* _Problem to work on_
Rewrite every line of the material below, requests included, and shift each coordinate in the answers by adding 59 to it. Leave the pictures out of your answer.

* _Working data_
****

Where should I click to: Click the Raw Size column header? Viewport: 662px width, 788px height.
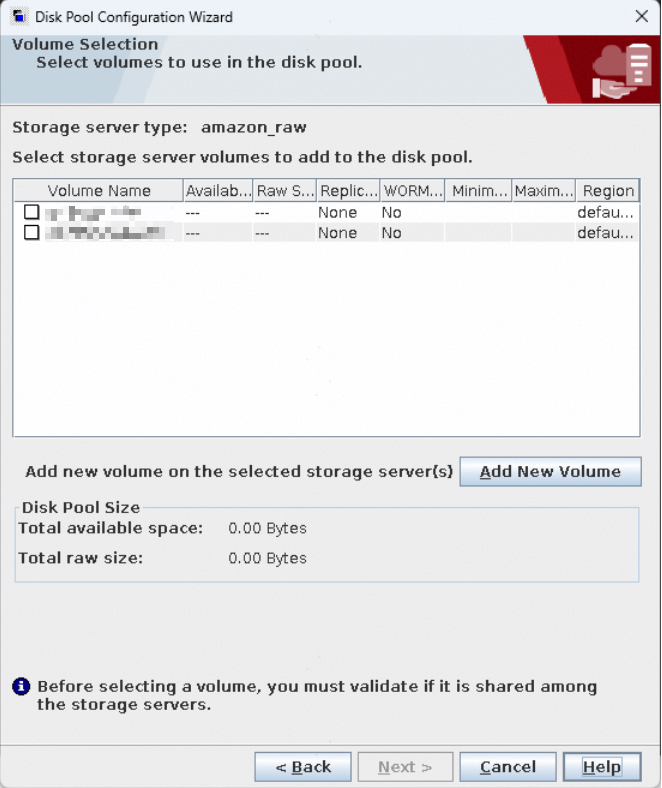[285, 191]
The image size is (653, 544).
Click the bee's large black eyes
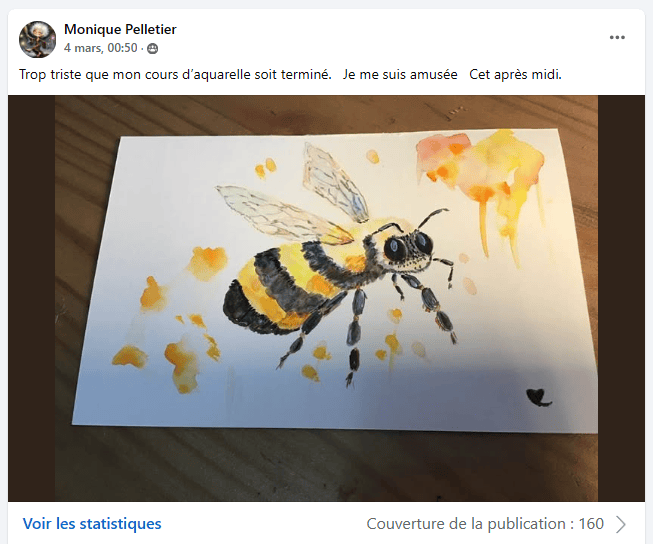pos(408,247)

****

* _Full answer_
Where should I click to: Click the Raw Size column header? Viewport: 662px width, 788px height.
[344, 250]
The image size is (653, 544).
Click the bee's large black eyes
pos(467,306)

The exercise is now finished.